Pub Date: March 21st, 2013
ISBN: 978-0-253-00838-1
Publisher: Indiana Univ.

Mischievous Native Americans, melancholy clowns and zealous history re-enactors are just a few of the strange and curious denizens of this debut short story collection.

There’s even a sasquatch to be found in the title story by award-winning essayist Hollars (Creative Writing/University of Wisconsin-Eau Claire; Thirteen Loops, 2011). Along the way, the author uses a clever array of monstrosities and startling imagery to cast an eerie light on the tropes of coming-of-age. The first story is the most subtle, as “Indian Village” finds a band of suburban teens at war with an invading tribe. “Schooners” is a finely-spun confessional whose main point seems to be its punch line. Other stories are laden with broad comedy laced with just a little sadness. “Westward Expansion” tells the story of a boy whose father is obsessed with a distant relative who traversed the Oregon Trail and delivers much suffering onto his family in the name of Manifest Destiny. “Sightings” and “The Clowns” also make much hay out of traditional nightmares. In the former, a true-to-life sasquatch is recruited to the local basketball team and even gets to take a girl to the prom. In the latter, a family of nose-honking, big-shoed jesters is forced to move in with relatives after the death of their son.
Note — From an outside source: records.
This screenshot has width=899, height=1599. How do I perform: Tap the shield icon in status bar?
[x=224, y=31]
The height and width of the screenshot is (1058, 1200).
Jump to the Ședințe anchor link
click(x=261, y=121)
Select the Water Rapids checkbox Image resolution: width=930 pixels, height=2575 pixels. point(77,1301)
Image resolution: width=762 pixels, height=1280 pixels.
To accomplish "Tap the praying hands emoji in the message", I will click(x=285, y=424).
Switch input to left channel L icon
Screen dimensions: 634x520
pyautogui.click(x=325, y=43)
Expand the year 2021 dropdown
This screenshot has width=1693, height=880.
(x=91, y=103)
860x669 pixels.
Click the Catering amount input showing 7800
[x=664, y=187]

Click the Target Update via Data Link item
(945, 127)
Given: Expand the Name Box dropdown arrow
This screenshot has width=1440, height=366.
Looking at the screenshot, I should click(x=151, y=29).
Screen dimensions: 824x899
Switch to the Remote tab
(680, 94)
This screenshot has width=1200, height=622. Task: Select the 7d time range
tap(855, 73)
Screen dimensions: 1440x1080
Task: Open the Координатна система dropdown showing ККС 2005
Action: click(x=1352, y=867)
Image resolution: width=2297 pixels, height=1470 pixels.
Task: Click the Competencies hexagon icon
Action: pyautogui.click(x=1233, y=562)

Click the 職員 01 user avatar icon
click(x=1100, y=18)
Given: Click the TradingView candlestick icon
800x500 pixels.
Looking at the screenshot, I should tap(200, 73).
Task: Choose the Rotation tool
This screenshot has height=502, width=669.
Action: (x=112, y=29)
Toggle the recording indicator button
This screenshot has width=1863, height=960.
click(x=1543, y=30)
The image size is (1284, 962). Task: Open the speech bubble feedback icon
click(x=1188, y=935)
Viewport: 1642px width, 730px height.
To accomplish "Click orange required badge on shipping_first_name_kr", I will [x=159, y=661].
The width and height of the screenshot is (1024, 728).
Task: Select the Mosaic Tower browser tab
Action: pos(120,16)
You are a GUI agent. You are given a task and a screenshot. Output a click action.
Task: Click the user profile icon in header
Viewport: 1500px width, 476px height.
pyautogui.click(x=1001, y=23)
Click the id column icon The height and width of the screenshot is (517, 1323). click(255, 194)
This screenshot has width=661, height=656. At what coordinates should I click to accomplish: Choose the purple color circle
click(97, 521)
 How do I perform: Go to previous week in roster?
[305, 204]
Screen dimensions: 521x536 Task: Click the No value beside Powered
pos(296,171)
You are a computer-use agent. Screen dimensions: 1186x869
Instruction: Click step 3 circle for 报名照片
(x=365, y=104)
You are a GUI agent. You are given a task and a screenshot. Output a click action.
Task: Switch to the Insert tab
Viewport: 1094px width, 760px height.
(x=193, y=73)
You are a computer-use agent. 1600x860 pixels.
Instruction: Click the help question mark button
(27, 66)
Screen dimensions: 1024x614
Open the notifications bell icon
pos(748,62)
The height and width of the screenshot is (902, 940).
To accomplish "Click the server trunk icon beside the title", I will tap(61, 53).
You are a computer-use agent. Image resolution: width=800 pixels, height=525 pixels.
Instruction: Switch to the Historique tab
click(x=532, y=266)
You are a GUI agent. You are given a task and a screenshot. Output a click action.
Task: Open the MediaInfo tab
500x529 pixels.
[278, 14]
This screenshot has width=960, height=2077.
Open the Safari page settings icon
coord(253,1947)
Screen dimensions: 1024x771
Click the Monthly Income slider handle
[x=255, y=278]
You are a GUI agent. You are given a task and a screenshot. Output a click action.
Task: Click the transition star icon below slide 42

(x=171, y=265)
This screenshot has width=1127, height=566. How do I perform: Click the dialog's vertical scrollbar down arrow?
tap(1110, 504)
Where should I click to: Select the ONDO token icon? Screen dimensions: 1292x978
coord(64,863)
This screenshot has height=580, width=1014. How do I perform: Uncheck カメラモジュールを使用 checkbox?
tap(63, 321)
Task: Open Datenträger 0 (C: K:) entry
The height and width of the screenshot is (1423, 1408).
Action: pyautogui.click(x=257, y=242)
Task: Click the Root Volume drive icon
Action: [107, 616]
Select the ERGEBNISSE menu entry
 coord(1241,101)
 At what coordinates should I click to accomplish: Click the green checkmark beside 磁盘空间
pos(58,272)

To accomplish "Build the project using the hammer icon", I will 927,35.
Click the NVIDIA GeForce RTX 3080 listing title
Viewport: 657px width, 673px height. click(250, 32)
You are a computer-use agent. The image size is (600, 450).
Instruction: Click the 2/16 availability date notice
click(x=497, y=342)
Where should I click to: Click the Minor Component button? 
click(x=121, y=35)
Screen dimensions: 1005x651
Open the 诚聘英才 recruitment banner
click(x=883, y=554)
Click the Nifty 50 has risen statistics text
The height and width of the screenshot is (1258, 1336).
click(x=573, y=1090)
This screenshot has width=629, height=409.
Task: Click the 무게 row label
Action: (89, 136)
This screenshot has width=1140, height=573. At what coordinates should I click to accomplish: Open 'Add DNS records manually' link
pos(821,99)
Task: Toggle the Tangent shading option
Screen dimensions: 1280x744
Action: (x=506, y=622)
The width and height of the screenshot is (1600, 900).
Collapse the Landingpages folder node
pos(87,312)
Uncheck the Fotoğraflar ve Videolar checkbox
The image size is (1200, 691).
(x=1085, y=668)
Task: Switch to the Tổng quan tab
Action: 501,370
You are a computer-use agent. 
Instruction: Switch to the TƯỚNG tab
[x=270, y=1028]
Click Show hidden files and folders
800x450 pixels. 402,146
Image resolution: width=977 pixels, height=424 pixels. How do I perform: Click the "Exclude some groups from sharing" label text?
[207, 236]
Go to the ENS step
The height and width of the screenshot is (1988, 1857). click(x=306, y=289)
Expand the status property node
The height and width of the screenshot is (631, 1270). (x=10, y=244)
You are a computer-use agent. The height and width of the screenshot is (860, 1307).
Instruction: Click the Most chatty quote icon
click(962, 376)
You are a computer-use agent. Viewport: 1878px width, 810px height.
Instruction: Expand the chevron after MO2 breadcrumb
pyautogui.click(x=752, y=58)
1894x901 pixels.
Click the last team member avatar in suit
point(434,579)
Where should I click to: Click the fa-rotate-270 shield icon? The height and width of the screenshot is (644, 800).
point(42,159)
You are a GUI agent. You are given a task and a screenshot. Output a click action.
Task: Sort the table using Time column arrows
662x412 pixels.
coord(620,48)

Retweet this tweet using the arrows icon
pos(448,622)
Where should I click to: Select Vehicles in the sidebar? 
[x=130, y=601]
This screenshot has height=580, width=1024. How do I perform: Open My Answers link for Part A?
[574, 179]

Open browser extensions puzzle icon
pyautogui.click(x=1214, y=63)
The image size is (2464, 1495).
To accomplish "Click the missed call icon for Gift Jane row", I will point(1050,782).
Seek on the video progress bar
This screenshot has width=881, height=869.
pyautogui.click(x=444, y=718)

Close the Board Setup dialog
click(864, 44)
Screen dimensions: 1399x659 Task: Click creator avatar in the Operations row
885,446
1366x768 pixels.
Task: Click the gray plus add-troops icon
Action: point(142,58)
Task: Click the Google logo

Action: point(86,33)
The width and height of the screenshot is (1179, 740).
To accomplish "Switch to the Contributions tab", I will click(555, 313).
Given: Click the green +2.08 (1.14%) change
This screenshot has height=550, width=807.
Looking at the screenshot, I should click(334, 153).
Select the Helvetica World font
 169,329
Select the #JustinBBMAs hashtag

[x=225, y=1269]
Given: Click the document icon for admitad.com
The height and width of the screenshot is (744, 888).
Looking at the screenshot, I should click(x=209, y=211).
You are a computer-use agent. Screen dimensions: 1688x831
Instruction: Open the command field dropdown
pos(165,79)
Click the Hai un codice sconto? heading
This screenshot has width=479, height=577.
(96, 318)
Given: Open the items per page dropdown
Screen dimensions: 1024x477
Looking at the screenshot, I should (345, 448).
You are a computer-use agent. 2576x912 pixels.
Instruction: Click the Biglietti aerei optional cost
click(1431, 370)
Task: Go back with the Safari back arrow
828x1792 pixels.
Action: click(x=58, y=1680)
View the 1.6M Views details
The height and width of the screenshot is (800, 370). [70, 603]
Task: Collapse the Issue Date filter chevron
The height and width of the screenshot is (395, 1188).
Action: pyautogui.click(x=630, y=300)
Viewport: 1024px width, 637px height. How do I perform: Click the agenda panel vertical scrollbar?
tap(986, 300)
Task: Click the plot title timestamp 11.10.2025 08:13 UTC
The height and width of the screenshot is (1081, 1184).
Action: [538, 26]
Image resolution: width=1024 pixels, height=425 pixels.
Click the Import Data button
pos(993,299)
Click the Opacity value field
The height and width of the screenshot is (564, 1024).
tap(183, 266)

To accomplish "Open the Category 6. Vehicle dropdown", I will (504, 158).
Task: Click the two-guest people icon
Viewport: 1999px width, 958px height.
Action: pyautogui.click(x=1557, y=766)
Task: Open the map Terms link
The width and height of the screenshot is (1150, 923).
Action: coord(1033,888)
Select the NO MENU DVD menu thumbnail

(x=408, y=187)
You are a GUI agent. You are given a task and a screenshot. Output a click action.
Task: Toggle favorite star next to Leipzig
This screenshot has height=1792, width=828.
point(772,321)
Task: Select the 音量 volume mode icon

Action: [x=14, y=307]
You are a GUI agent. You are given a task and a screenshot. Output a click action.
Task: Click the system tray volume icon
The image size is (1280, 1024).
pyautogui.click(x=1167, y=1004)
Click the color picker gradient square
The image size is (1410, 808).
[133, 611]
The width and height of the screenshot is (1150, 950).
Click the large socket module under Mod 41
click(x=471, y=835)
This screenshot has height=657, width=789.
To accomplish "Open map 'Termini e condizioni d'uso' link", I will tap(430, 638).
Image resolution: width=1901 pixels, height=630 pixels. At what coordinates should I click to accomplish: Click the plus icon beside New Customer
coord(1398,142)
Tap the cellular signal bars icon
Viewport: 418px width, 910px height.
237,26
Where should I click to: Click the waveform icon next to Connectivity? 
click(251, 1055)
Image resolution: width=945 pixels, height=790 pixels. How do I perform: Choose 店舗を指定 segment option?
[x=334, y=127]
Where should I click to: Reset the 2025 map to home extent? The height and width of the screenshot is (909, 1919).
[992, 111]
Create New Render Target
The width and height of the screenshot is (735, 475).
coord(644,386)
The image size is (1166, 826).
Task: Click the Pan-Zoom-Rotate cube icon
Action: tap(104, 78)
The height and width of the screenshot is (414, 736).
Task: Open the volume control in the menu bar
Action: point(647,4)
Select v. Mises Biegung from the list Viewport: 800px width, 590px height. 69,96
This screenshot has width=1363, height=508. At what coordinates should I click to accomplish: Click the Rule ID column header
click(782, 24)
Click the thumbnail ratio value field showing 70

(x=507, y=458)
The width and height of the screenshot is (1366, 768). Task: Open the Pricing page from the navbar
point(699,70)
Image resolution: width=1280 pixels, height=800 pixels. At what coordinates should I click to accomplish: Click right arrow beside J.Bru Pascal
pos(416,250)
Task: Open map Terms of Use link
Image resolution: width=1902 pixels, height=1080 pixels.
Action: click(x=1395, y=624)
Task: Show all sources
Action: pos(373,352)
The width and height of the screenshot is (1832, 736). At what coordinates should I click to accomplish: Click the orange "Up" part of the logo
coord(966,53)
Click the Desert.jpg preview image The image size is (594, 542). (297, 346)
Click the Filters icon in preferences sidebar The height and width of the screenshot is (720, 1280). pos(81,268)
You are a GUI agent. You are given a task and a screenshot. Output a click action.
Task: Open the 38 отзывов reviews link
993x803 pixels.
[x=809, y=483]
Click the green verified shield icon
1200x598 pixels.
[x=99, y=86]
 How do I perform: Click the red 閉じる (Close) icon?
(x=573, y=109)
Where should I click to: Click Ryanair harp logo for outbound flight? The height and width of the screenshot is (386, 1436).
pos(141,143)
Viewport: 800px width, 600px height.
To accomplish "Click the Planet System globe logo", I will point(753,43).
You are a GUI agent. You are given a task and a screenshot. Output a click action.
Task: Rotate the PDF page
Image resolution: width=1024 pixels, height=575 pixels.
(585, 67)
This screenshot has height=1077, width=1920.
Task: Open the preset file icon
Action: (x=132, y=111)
Other missing children figure prominently in the last two stories. “Robotics” finds a boy building a mechanical replica of his dead brother out of a vacuum. “Missing Mary” is the story of a disappearance—the awful, senseless absence of a girl—with a leaden final passage: “Years later, as Mary’s sister sits silently in chemistry class, science will give her an answer: My sister has simply turned soluable,” Hollars writes. “A moment there and then gone.” All of these stories represent a talented tightrope walk between genres and a gentle lesson in craftsmanship for aspiring storytellers.

An imaginatively sculpted collection of absurdist concepts applied liberally to the equally preposterous notion of growing up.